Heel Spurs and Plantar Fasciitis
A heel spur is a point of excess bone growth on the heel that usually extends forward toward the toes. Heel spurs are visible on x-rays, which is how their existence is confirmed.
The most common heel problems are actually caused by a painful tearing of the plantar fascia connecting the toes and the heel. This can result in either a heel spur or plantar fasciitis.
If your foot flattens or becomes unstable during critical times in the walking or running cycle, the attachment of the plantar fascia to your heel bone may begin to stretch and pull away. This will result in pain and possibly swelling. The pain is especially noticeable when you push off with your toes while walking, since this movement stretches the already inflamed portion of the fascia.
Without treatment, the pain will usually spread around the heel. The pain is usually centered just in front of the heel toward the arch. When the tearing occurs at the bone itself, the bone may attempt to heal itself by producing new bone. This results in the development of a heel spur. Without the spur, the condition is called plantar fasciitis.

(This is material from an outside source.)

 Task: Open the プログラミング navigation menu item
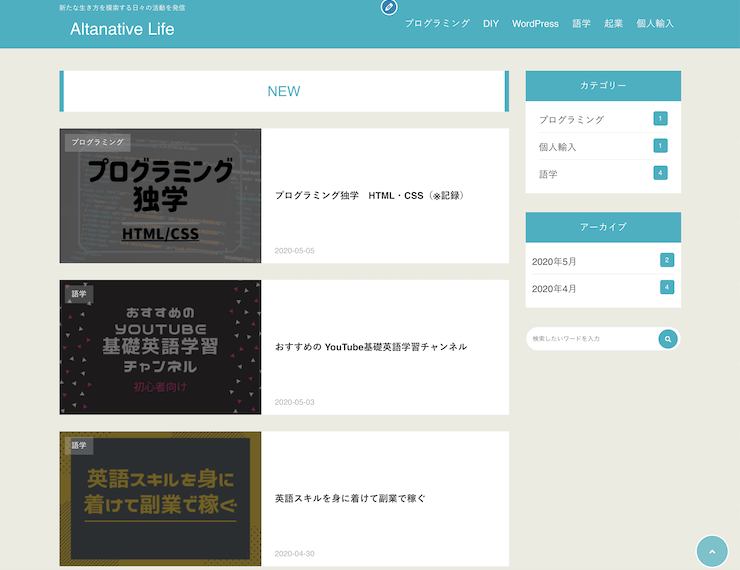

The pain of this condition can cause you to try to walk on your toes or alter your running stride and gait, which will cause further damage and may cause a problem to develop in your healthy foot. Gait changes in running can also lead to ankle, knee, hip, or back pain.
Causes of Heel Spurs and Plantar Fasciitis
The most frequent cause of these injuries is excessive pronation. Normally, while walking or during long-distance running, your foot will strike the ground on the heel, then roll forward toward your toes and inward to the arch. Your arch should only dip slightly during this motion. If it lowers too much, you have what is known as excessive pronation.
The mechanical structure of your feet and the manner in which the different segments of your feet are linked together and joined with your legs has a major effect on their function and on the development of mechanically caused problems. Having badly functioning feet with poor bone alignment will adversely affect the muscles, ligaments, and tendons and can create a variety of aches and pains. Excess pronation can cause the arch of your foot to stretch excessively with each step. It can also cause too much motion in segments of the foot that should be stable as you are walking or running. This hypermobility may cause other bones to shift as well as other mechanically induced problems.
Other factors that can contribute to plantar fasciitis and heel spurs include a sudden increase in daily activities, increase in weight (not usually a problem with runners), or a change of shoes. Dramatic increase in training intensity or duration can cause plantar fasciitis.
Treatment of Plantar Fasciitis
As with most running-related injuries, evaluate any changes in your training. A decrease in workout intensity and duration is important. Self-treatment for this condition entails making sure that your shoes offer motion control and that they're not contributing to plantar fasciitis and heel spurs.
Check your running shoes to make sure they are not excessively worn. They should bend only at the ball of the foot, where your toes attach to the foot. This is vital! Avoid any shoe that bends in the center of the arch or behind the ball of the foot. It offers insufficient support and will stress your plantar fascia. The human foot was not designed to bend here, and neither should a shoe be designed to do this.
Shoe Pushup Test
Perform the shoe pushup test to check where your shoe ends. Hold the heel of the shoe in one hand and then press up underneath the forefoot (where the ball of the foot would be, forward). The shoe should bend at the ball of the shoe, where the metatarsals would be. Next, press under the part of the shoe where the metatarsal heads would be. The shoe should not bend under moderate pressure in this area.
It is important to be aware of how your foot feels over the course of therapy. If your foot is still uncomfortable without the strapping but was more comfortable while wearing it, that is an indication that the treatment should help. Remember, what took many months or years to develop cannot be eliminated in just a few days.
The treatment plan that seems to work best includes carefully following a program of physical therapy with the application of felt straps to the feet. The physical therapy modalities most frequently used include ultrasound (high frequency sound vibrations that create a deep heat and reduce inflammation) and galvanic (a carefully applied intermittent muscular stimulation to the heel and calf that helps reduce pain and relax muscle spasm, which is a contributing factor to the pain).
This treatment has been found most effective when given twice a week. The felt pads strapped to your feet will compress after a few days and must be reapplied. While wearing them, they should be kept dry, but they can be removed the night before your next appointment.
Following control of the pain and inflammation associated with this injury, you should use an orthotic to stabilize your foot and prevent a recurrence. More than 98 percent of the time, heel spurs and plantar fasciitis can be controlled by this treatment, and surgery can be avoided. The orthotic prevents excess pronation and prevents lengthening of the plantar fascia and continued tearing of the fascia. Usually a slight heel lift and a firm shank in the shoe will also help to reduce the severity of this problem.